A Road to Damascus
an multigenerational murder mystery
writhed by Meedo Taha | published by Interlink
CHAPTER ONE - Incident
My eyes are only off the road for an instant. No, I lie: for two, maybe three seconds – that's all, three seconds! I toss a glance into the messenger bag on the seat next to me. It can't be more than that – a glance! And, yes, before looking down, I inspect the predawn road ahead: still murky, to be sure, but empty.
As I look back up – I promise not more than three seconds later – the nasty sound of metal on metal fractures the delicate silence and ricochets against the hillside. Like it has just hit ether, the Volvo doesn't even shudder as I bring it to a screeching stop. My forehead bashes into the steering wheel, my neck jolts back, and I catch a glimpse of what might be a passenger-less bicycle undulating to and fro. Where did the rider go? I have nary a second to conjure an apocalyptic theory before, out of the heavens, a pulpy mass lands onto my windshield with a crack, rolls off the hood, and disappears with a hideous thud.
Through a spider web now etched into the glass, I watch the bicycle's front wheel skid pathetically against the retaining wall and totter over. I must have forgotten to inhale during those few seconds – like a star-struck lover, they've left me breathless! – for a thundering exhale lifts me high above the scene as I watch myself yank up the handbrake and with the engine running, pop the door open. A dreadful chill knots in my chest, wrenching my suspended self back down into the joints of my legs, now stiff with fear.
But then the cyclist's head sprouts from behind the car hood with a smug smile, like it were all a minor inconvenience. "Wait, you're limping!" I yell through my reverie, but he regards me over his shoulder with a jovial "No I'm fine. It's how I walk."
So it's not a limp. It's how he walks. Terrific.

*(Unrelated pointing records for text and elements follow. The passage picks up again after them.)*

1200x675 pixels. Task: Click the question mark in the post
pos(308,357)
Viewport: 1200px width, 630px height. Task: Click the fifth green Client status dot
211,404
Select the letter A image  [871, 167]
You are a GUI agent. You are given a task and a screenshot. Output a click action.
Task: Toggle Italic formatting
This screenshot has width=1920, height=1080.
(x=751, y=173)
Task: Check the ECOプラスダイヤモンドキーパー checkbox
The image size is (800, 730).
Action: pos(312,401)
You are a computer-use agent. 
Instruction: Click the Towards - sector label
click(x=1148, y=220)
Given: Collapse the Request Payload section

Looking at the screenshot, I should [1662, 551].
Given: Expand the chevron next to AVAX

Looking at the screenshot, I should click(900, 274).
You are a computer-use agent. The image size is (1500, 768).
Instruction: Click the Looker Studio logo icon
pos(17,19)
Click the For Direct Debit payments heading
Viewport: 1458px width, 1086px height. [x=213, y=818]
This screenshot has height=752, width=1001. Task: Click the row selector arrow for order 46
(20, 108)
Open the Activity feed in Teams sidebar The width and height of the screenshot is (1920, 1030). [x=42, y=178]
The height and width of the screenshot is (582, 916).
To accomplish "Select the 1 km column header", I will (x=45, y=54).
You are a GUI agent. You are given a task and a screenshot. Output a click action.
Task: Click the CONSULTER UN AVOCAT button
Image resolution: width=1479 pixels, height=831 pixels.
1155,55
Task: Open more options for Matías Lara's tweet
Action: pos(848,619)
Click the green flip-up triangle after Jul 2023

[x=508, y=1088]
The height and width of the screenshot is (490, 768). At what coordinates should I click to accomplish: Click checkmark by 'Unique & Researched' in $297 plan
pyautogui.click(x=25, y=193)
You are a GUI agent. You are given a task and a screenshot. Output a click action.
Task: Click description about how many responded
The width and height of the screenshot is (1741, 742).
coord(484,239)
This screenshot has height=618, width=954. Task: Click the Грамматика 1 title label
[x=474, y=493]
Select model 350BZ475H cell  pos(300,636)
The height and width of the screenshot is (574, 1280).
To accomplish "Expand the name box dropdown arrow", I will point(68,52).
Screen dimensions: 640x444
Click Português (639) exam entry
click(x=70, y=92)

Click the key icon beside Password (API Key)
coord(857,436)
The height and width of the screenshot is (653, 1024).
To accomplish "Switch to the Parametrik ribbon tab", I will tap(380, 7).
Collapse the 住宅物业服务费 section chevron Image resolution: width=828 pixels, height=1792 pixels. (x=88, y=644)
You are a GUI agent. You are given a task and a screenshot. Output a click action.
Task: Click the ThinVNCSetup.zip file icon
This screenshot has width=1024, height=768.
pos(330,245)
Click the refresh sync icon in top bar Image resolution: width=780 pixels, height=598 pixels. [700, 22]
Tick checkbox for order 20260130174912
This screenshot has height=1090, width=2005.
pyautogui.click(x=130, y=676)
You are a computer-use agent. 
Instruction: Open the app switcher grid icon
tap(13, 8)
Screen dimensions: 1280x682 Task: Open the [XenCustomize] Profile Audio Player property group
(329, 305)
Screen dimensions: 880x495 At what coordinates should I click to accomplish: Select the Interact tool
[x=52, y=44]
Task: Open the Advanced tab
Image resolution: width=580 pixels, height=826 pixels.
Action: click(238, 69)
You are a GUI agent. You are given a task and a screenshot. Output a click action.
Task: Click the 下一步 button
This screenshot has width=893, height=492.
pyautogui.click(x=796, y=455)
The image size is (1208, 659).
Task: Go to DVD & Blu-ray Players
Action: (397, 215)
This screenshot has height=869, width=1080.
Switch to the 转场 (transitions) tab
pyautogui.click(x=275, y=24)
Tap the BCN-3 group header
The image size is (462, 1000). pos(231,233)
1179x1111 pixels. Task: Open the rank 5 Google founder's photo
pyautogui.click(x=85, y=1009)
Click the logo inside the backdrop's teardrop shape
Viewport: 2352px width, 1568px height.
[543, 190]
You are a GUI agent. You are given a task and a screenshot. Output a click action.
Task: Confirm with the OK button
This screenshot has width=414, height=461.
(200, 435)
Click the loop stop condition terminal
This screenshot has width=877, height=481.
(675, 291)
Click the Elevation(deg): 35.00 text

I find myself in front of the car now and vet over the young man as he grasps at the gravel, like he's lost a contact lens. The words "must" and "hospital" scuffle for my tongue, but by the time they settle into a coherent question, he has already found the bike leaning against the wall and planted his bony posterior onto its seat. His brown blazer exposes a tuft of blood-soaked cotton, muddied by the moist gravel. A nasty gash rips through his cheek. All in all, he looks anything but fine. Yet he brings the bicycle in line with the road, then yells, “See you later, Professor!” and pedals away. By the time I retort, "Wait! Do I know you?" his rickety silhouette has disappeared into the smog.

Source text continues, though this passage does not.